--- Records for the exercise ---
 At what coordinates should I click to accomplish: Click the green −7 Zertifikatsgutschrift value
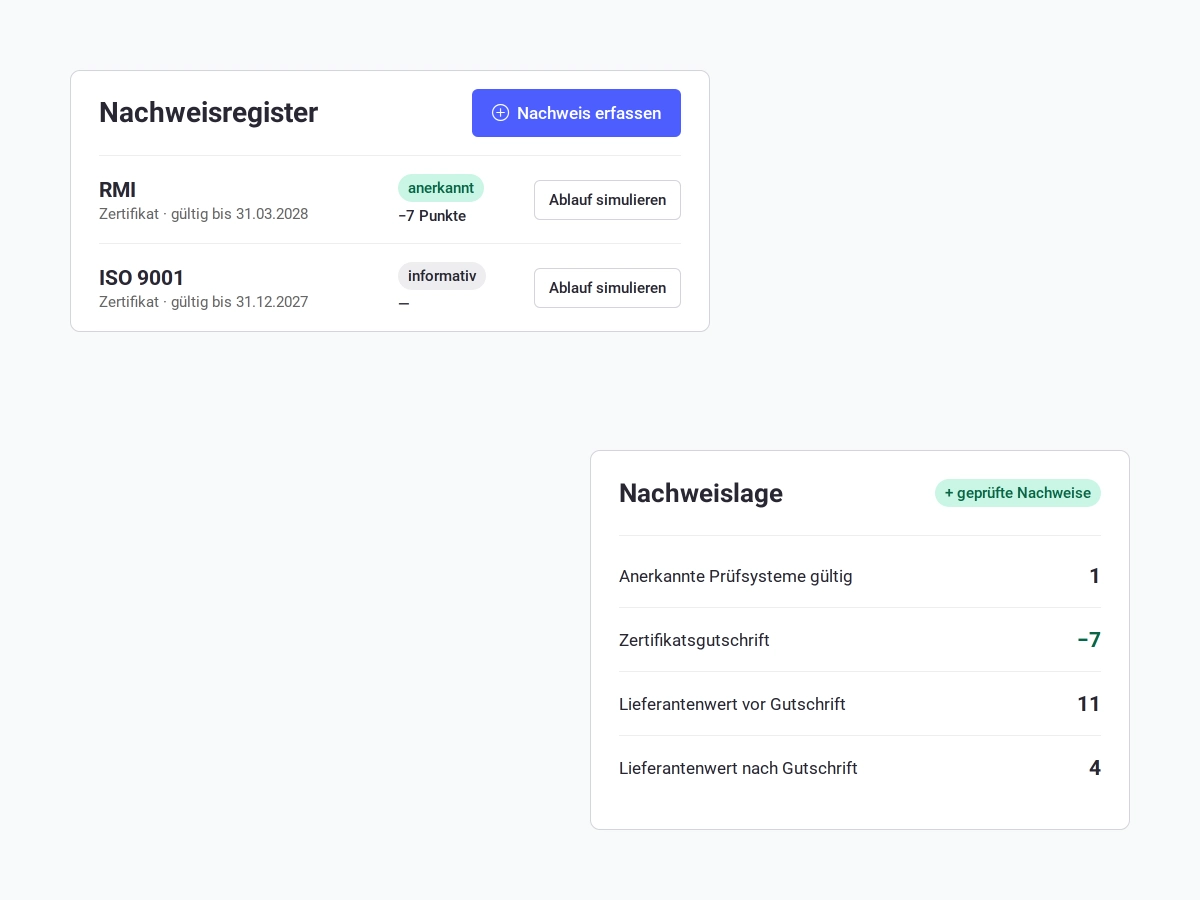(1089, 640)
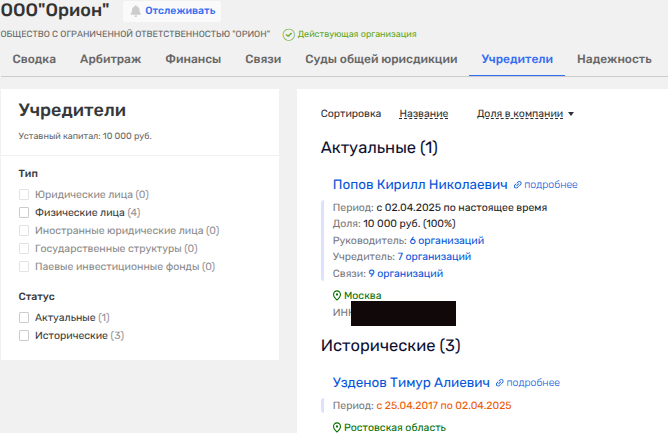
Task: Click the Руководитель 6 организаций link
Action: pyautogui.click(x=446, y=240)
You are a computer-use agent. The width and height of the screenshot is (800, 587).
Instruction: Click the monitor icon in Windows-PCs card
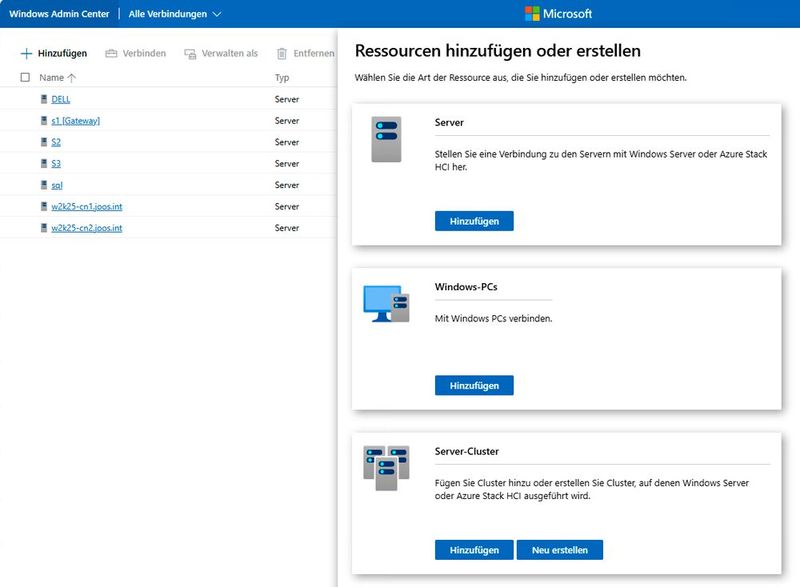pyautogui.click(x=384, y=298)
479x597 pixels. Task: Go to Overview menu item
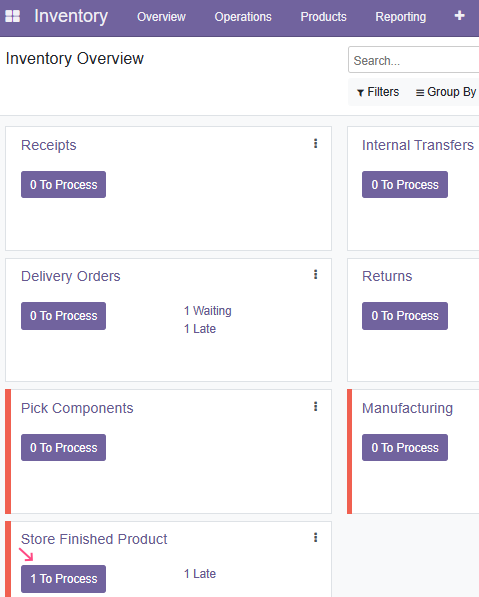pyautogui.click(x=161, y=17)
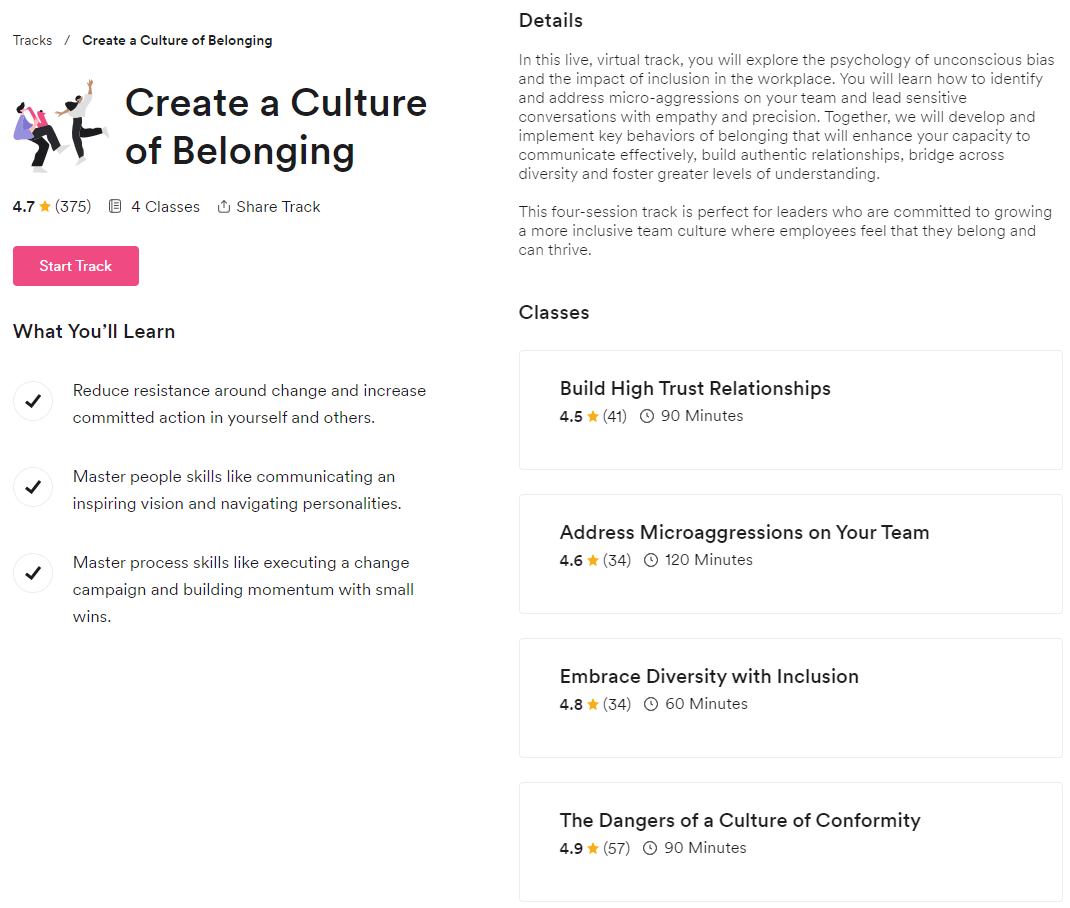The width and height of the screenshot is (1070, 908).
Task: Click the star icon under Build High Trust Relationships
Action: 593,417
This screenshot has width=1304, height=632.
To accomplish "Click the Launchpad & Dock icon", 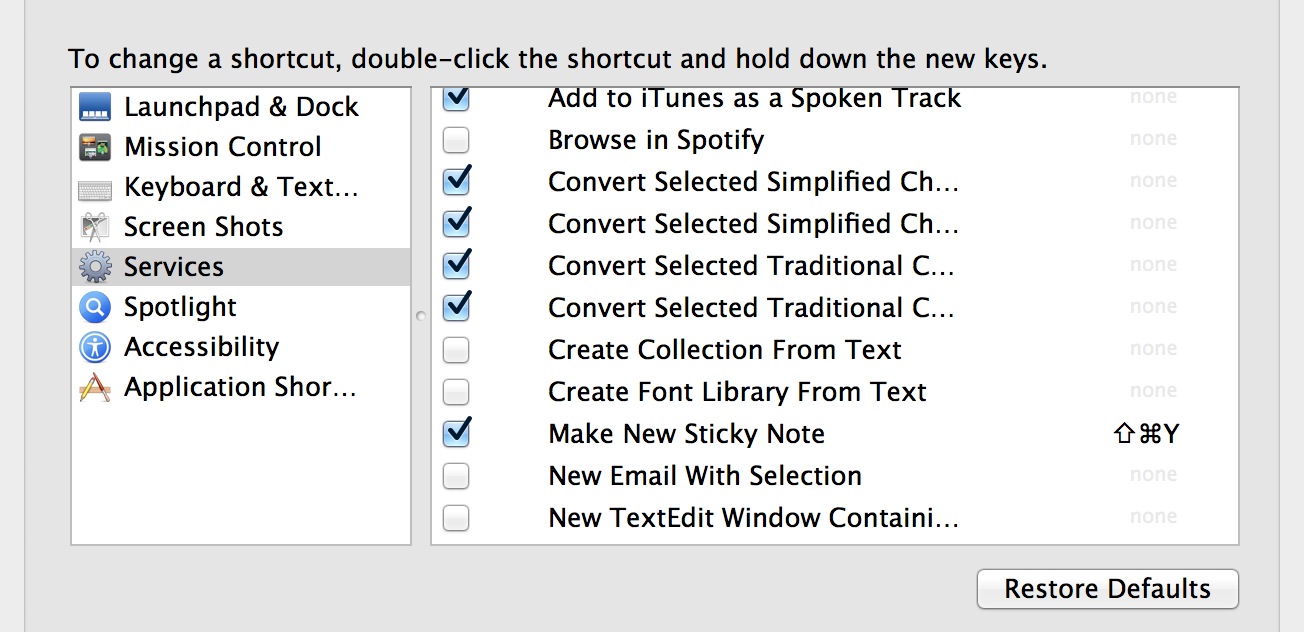I will pyautogui.click(x=94, y=107).
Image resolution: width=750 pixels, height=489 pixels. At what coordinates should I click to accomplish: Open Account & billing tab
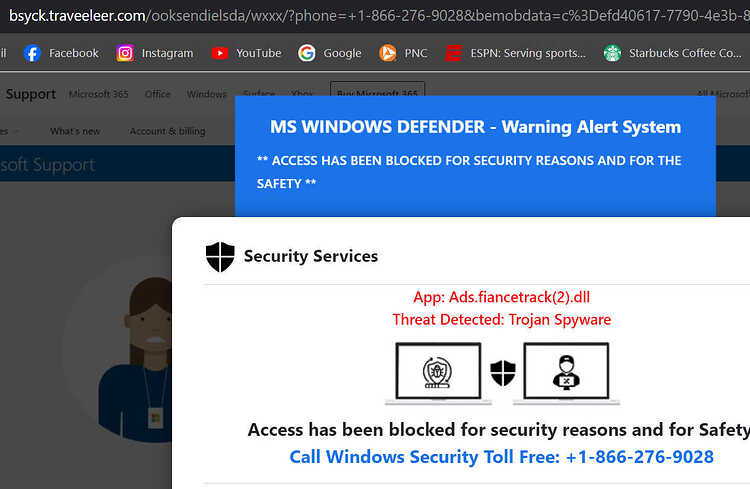(167, 131)
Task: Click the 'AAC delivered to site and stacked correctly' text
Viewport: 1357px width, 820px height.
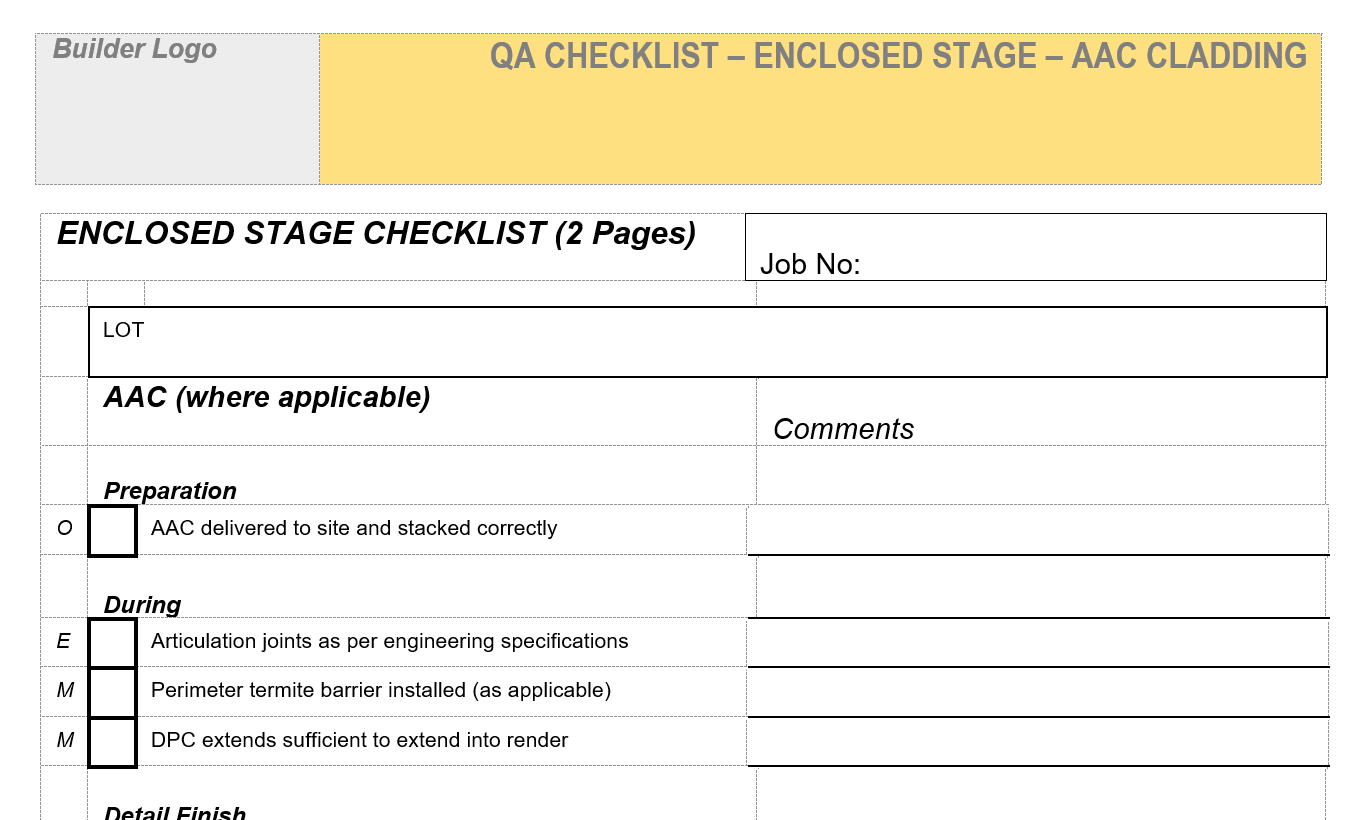Action: (354, 529)
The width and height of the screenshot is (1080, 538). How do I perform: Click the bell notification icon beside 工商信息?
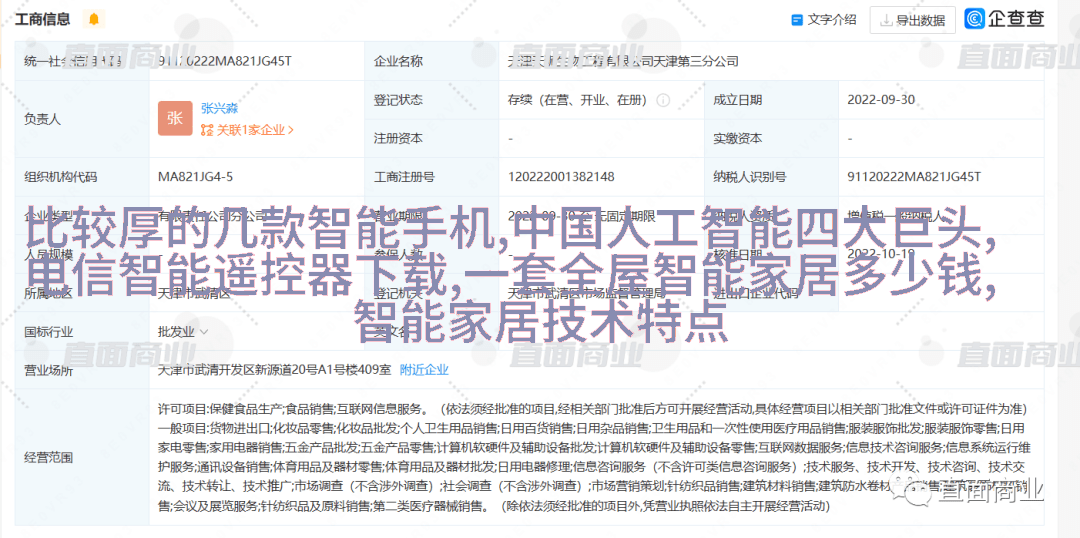[x=94, y=19]

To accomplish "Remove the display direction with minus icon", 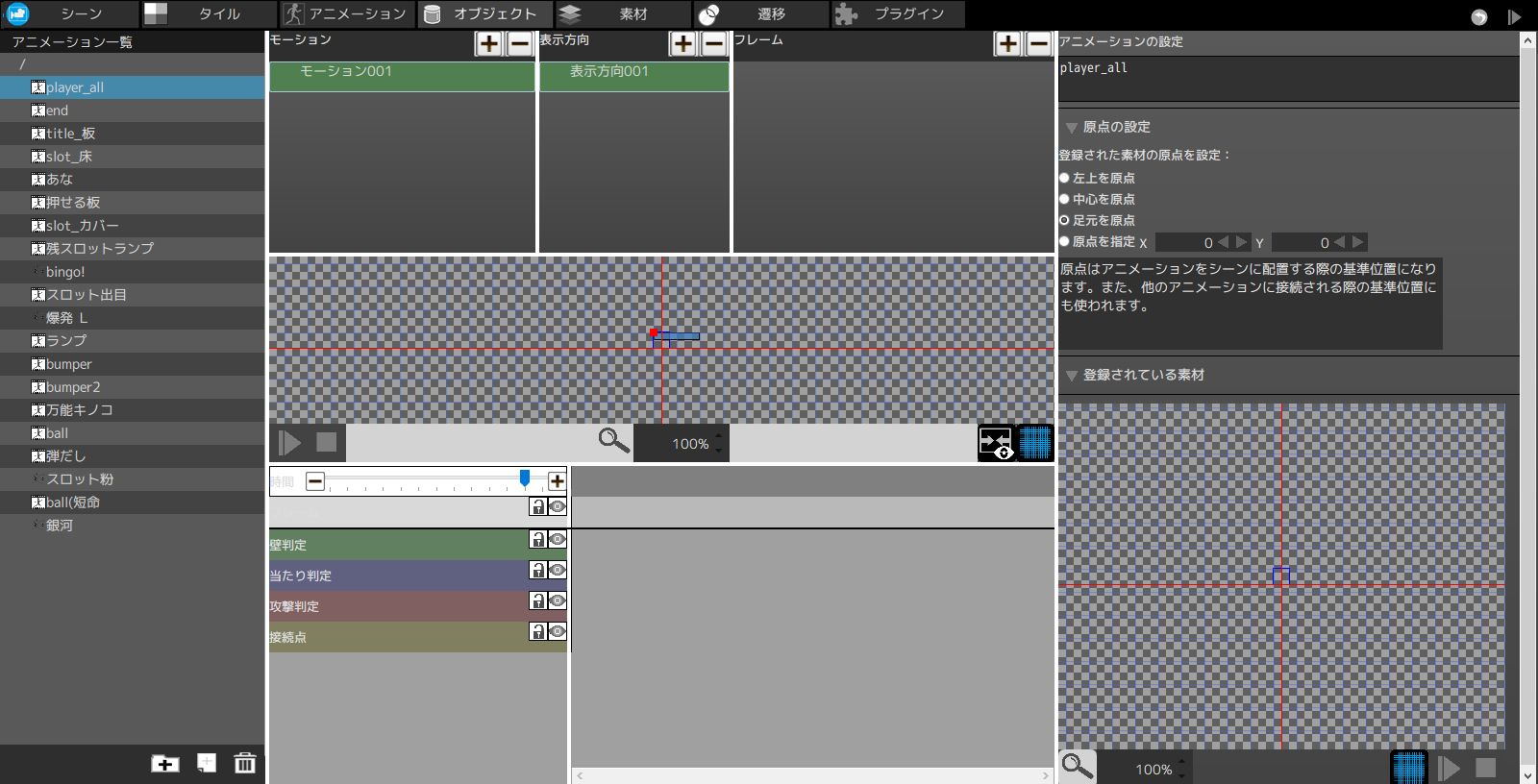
---
Write out only the lines from the one that contains "Image resolution: width=750" through the last line of the records above, both included, word for word and without the pictures.

(Task output)
Image resolution: width=750 pixels, height=489 pixels. At what coordinates should I click to accomplish: Open Account & billing tab
(167, 131)
Task: Click the 'AAC delivered to site and stacked correctly' text
Viewport: 1357px width, 820px height.
Action: (354, 529)
The width and height of the screenshot is (1080, 538). How do I perform: Click the bell notification icon beside 工商信息?
[x=94, y=19]

To accomplish "Remove the display direction with minus icon", 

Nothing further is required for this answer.